Krkn lib prometheus client + kube_burner references removed

Signed-off-by: Tullio Sebastiani <[email protected]>
krkn-chaos · Jan 9, 2024 · f2d7f88 · f2d7f88
1 parent 93f1f19
commit f2d7f88
Show file tree

Hide file tree

Showing 19 changed files with 154 additions and 275 deletions.
diff --git a/CI/config/common_test_config.yaml b/CI/config/common_test_config.yaml
@@ -15,15 +15,13 @@ cerberus:
 performance_monitoring:
     deploy_dashboards: False                               # Install a mutable grafana and load the performance dashboards. Enable this only when running on OpenShift.
     repo: "https://github.com/cloud-bulldozer/performance-dashboards.git"
-    kube_burner_binary_url: "https://github.com/cloud-bulldozer/kube-burner/releases/download/v0.9.1/kube-burner-0.9.1-Linux-x86_64.tar.gz"
     capture_metrics: False
-    config_path: config/kube_burner.yaml                   # Define the Elasticsearch url and index name in this config.
     metrics_profile_path: config/metrics-aggregated.yaml
     prometheus_url:                                        # The prometheus url/route is automatically obtained in case of OpenShift, please set it when the distribution is Kubernetes.
     prometheus_bearer_token:                               # The bearer token is automatically obtained in case of OpenShift, please set it when the distribution is Kubernetes. This is needed to authenticate with prometheus.
     uuid:                                                  # uuid for the run is generated by default if not set.
     enable_alerts: False                                   # Runs the queries specified in the alert profile and displays the info or exits 1 when severity=error.
-    alert_profile: config/alerts                           # Path to alert profile with the prometheus queries.
+    alert_profile: config/alerts.yaml                           # Path to alert profile with the prometheus queries.
 
 tunings:
     wait_duration: 6                                       # Duration to wait between each chaos scenario.

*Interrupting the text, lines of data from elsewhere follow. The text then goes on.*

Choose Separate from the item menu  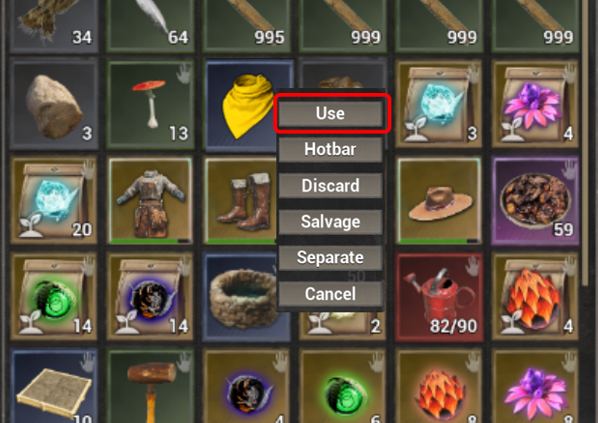click(x=331, y=258)
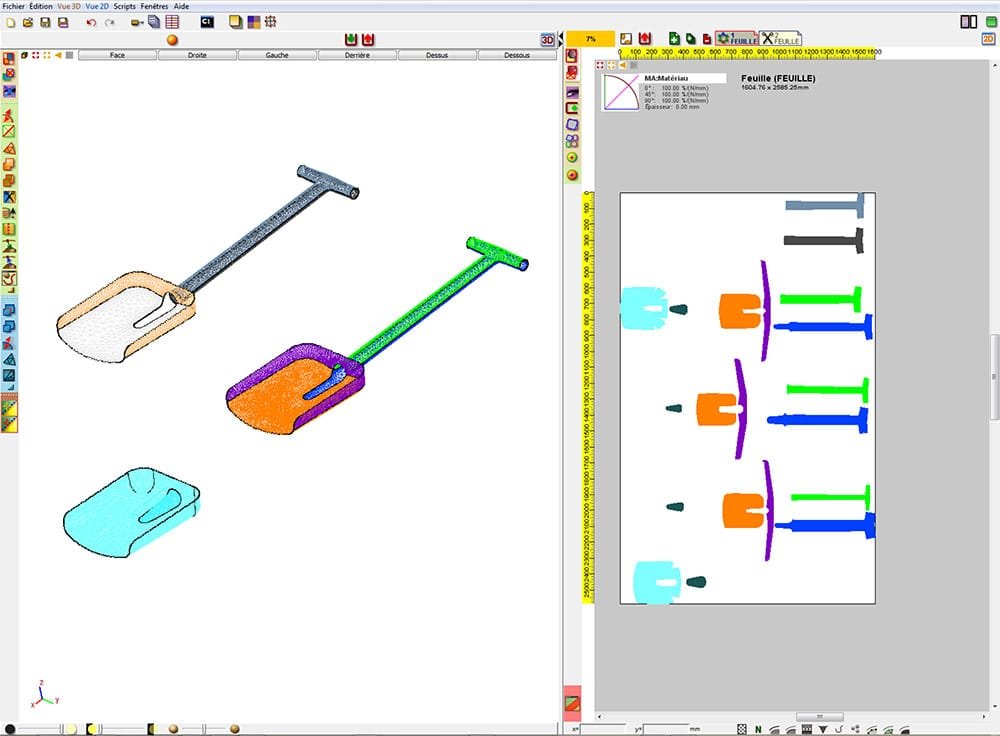Switch to sheet tab 2 FEUILLE
The height and width of the screenshot is (736, 1000).
click(x=781, y=38)
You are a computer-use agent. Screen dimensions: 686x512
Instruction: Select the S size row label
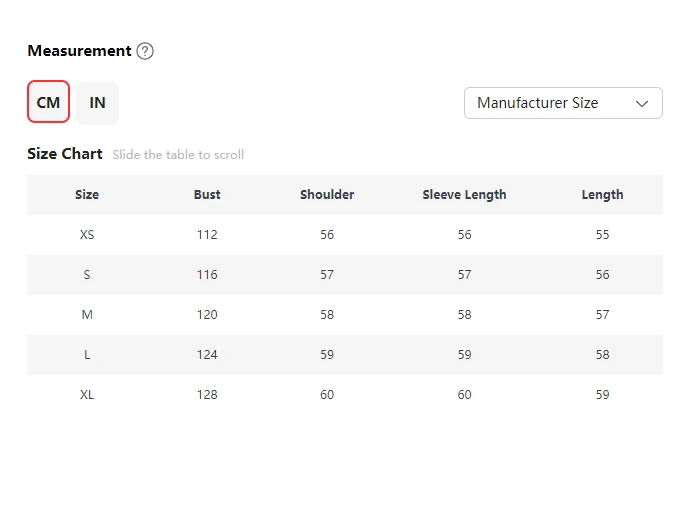pos(87,275)
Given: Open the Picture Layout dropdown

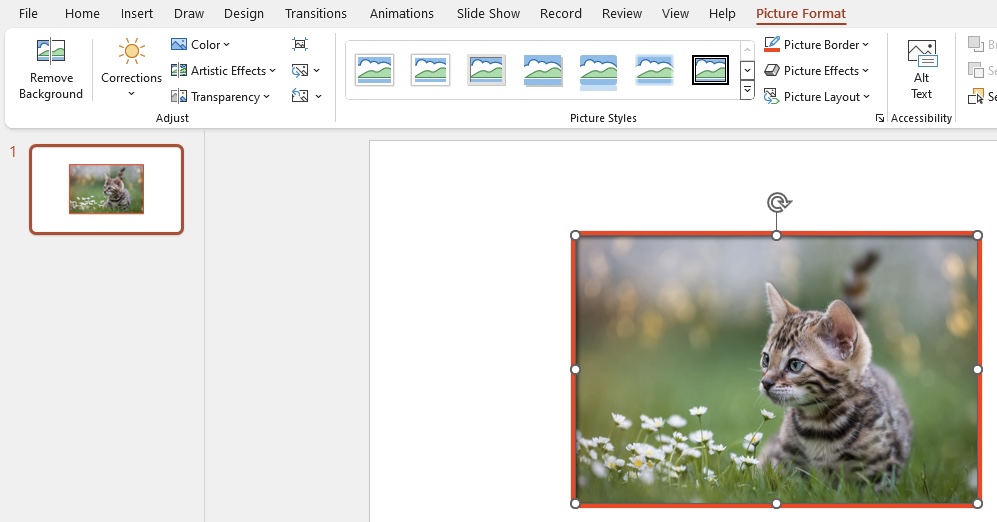Looking at the screenshot, I should pyautogui.click(x=816, y=97).
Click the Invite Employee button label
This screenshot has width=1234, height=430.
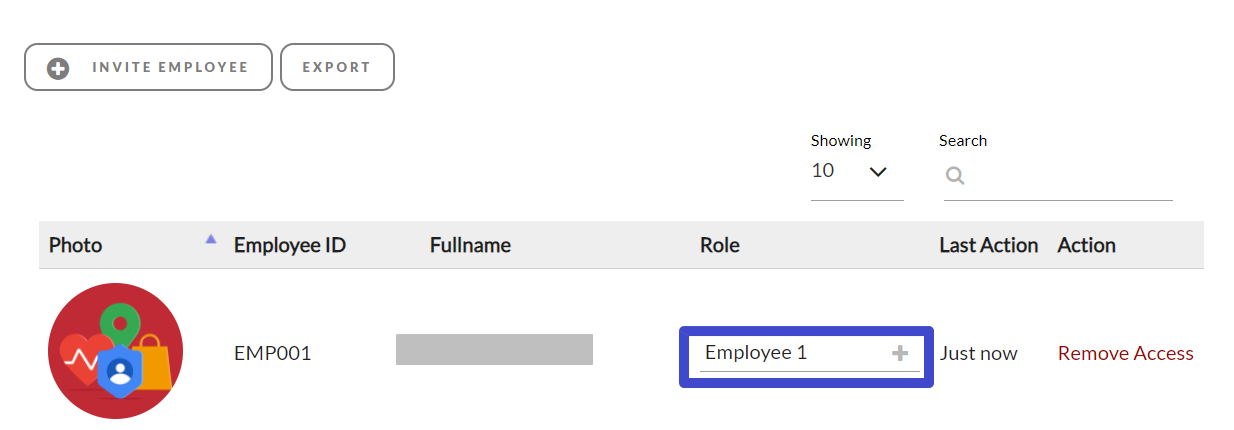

diff --git a/README.md b/README.md
@@ -80,7 +80,7 @@ Scenario type               | Kubernetes    | OpenShift
 It is important to make sure to check if the targeted component recovered from the chaos injection and also if the Kubernetes/OpenShift cluster is healthy as failures in one component can have an adverse impact on other components. Kraken does this by:
 - Having built in checks for pod and node based scenarios to ensure the expected number of replicas and nodes are up. It also supports running custom scripts with the checks.
 - Leveraging [Cerberus](https://github.com/openshift-scale/cerberus) to monitor the cluster under test and consuming the aggregated go/no-go signal to determine pass/fail post chaos. It is highly recommended to turn on the Cerberus health check feature available in Kraken. Instructions on installing and setting up Cerberus can be found [here](https://github.com/openshift-scale/cerberus#installation) or can be installed from Kraken using the [instructions](https://github.com/redhat-chaos/krkn#setting-up-infrastructure-dependencies). Once Cerberus is up and running, set cerberus_enabled to True and cerberus_url to the url where Cerberus publishes go/no-go signal in the Kraken config file. Cerberus can monitor [application routes](https://github.com/redhat-chaos/cerberus/blob/main/docs/config.md#watch-routes) during the chaos and fails the run if it encounters downtime as it is a potential downtime in a customers, or users environment as well. It is especially important during the control plane chaos scenarios including the API server, Etcd, Ingress etc. It can be enabled by setting `check_applicaton_routes: True` in the [Kraken config](https://github.com/redhat-chaos/krkn/blob/main/config/config.yaml) provided application routes are being monitored in the [cerberus config](https://github.com/redhat-chaos/krkn/blob/main/config/cerberus.yaml).
-- Leveraging [kube-burner](docs/alerts.md) alerting feature to fail the runs in case of critical alerts.
+- Leveraging built-in alert collection feature to fail the runs in case of critical alerts.
 
 ### Signaling
 In CI runs or any external job it is useful to stop Kraken once a certain test or state gets reached. We created a way to signal to kraken to pause the chaos or stop it completely using a signal posted to a port of your choice.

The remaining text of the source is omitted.